Avrupa’ya yönelik tehdidi abartarak ABD’nin Ukrayna’dan tamamen çekilmesini engellemek.
Avrupa’da paniği artırarak Ukrayna’ya yardım etmek Ülke nüfusunun refahındaki düşüşü haklı çıkarmak, buna karşı bir tür hoşgörülü tutum sergilemek.
Ukrayna yenilgisini mümkün olduğunca ertelemek, ideal olarak 3 yıl ertelemek.
Avrupa ülkelerinde askeri bütçede keskin bir artış, ulusal ordunun güçlendirilmesi ve nüfusun militarizasyonu.

Bu olayların arka planında, basında bazen Polonya’nın, bazen Almanya’nın, bazen Fransa’nın Avrupa’nın en güçlü ordusunu kuracaklarına dair açıklamalar yaptığını, tüm ülkelerde yeni askeri tesisler inşa edildiğini, askeri personel sayısının artırıldığını, birçok ülkenin zorunlu askerlik hizmetine girdiğini, okullarda askeri eğitim ve ilk yardım dersleri verildiğini, yeni hastaneler, sığınaklar inşa edildiğini, sık sık askeri tatbikatlar (manevralar) yapıldığını vb. okuyoruz. Sanki tüm Avrupa 2-3 yıl içinde başlayacak savaşa hazırlanıyormuş gibi. Rusya’nın 2028-2030’da Avrupa ile savaşa gireceğini söylüyorlar ve bu tarihe hızla hazırlanıyorlar.
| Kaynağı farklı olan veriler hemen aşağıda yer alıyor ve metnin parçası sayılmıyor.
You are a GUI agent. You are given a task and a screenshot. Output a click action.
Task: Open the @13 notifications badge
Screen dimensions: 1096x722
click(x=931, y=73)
Peki, Rusya’nın Avrupa’ya saldırması gerçekçi değilse, neden Avrupa bu kadar hızlı silahlanıyor, halkın sosyal durumunu kötüleştirme pahasına militarizasyona bu kadar çok para harcıyor? Bunlara aptal denemez! İktidardaki biri aptal olabilir, ancak arkasında oturan kurumlar ve düşünce kuruluşları vardır. Herhangi bir stratejik karar bu kurumlar tarafından hazırlanır ve sadece iktidardaki kişinin adıyla ilişkilendirilir.

Bu durumun özü, bu sorunun cevabıydı.

Avrupa’nın kabusu, Amerika Birleşik Devletleri’nin Avrupa’dan çekilmesi ve transatlantik iş birliğinin çökmesidir. Neden?
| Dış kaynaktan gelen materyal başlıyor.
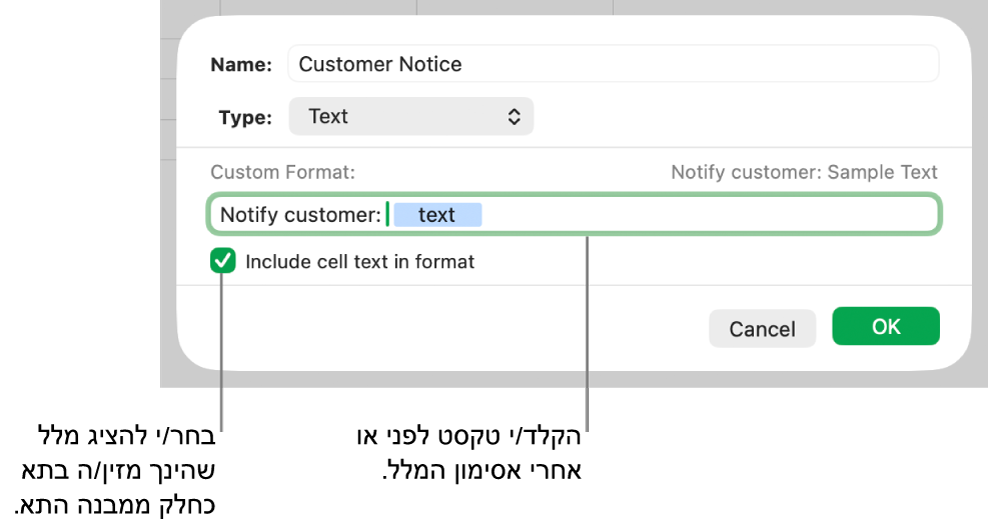Click the "Customer Notice" text in Name field
The width and height of the screenshot is (988, 523).
click(380, 64)
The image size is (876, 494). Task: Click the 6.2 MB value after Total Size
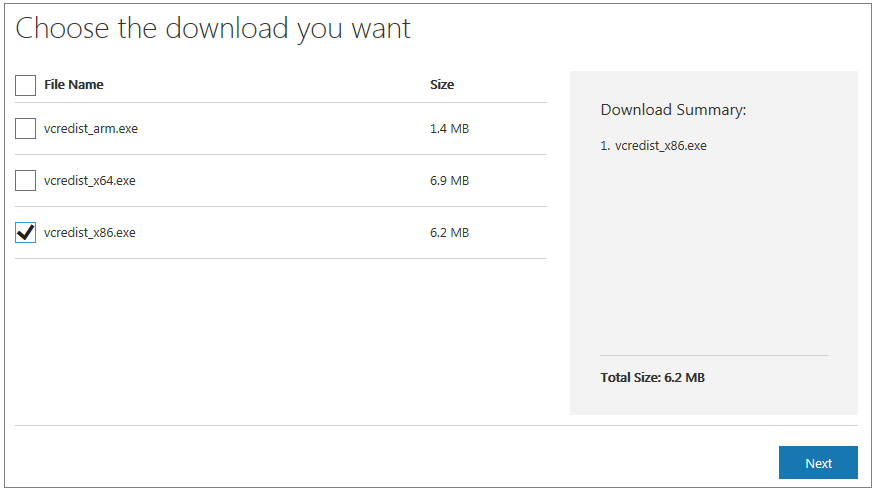[684, 378]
Avrupa, tarihsel olarak dünyanın en saldırgan kıtası olmuştur. Dünyadaki en çok savaş bu kıtada gerçekleşmiştir. Kendini medeni sayan Avrupa, tarih boyunca sadece kendi kıtasıyla yetinmemiş, diğer tüm kıtalarda sayısız saldırganlık savaşı yürütmüştür. Başka bir deyişle, gezegenimizin en saldırgan halkları Avrupa’da yaşamıştır. II. Dünya Savaşı’ndan sonra Avrupa bir barış kıtası haline geldi. Peki bu nasıl oldu?
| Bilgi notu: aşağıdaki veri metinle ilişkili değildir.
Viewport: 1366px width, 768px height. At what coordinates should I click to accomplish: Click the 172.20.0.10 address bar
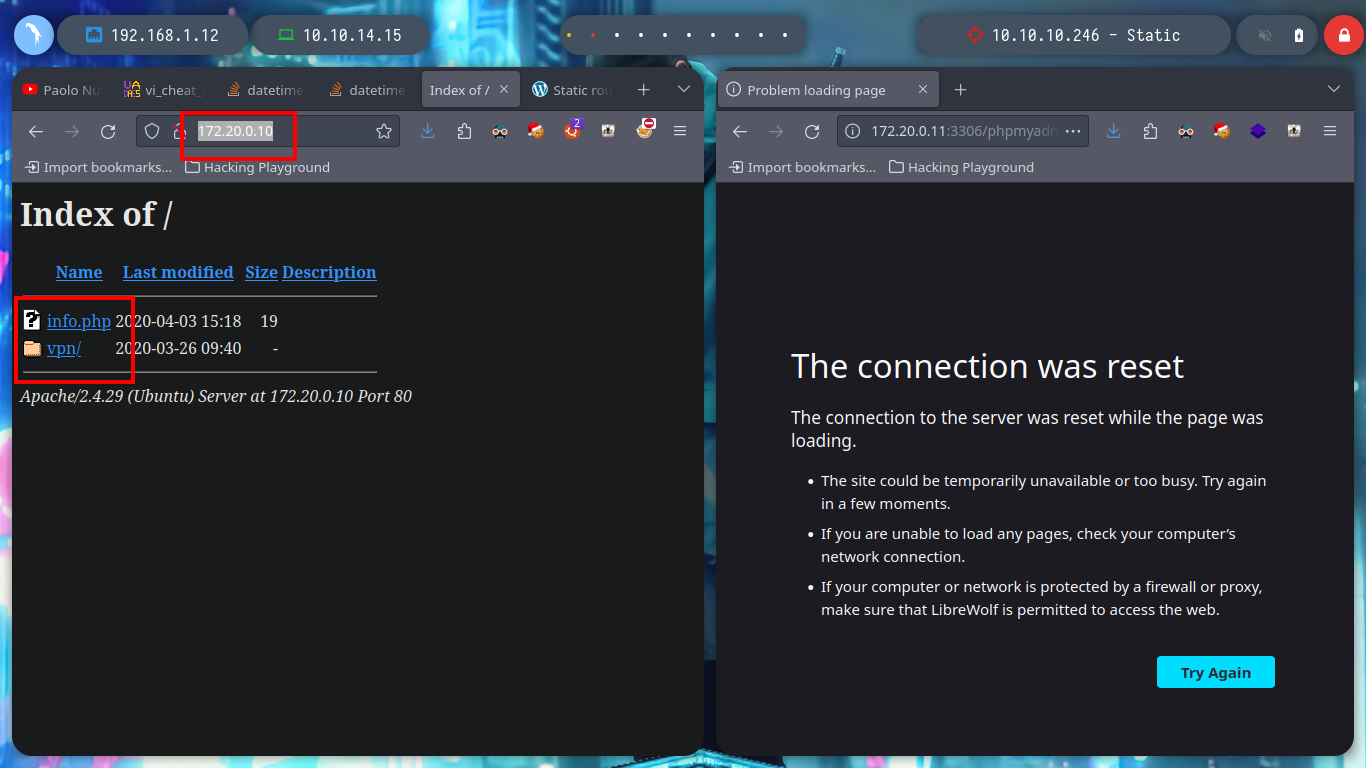(268, 131)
II. Dünya Savaşı’ndan sonra hiçbir Avrupa ülkesi galiplerin iradesine karşı gelemedi. 1945’te galipler uluslararası hukukun ilkelerini belirlediler ve BM’yi kurdular. Uluslararası hukukun temel ilkelerinden biri, devlet sınırlarının dokunulmazlığı ilkesidir. Batı’da (kapitalist blok) bu ilke ABD tarafından, Doğu’da (sosyalist blok) ise SSCB tarafından güvence altına alındı. Batı ve Doğu Avrupa’da konuşlanmış olan galiplerin birlikleri de bu ilkeyi korumak için “jandarma” görevi gördüler…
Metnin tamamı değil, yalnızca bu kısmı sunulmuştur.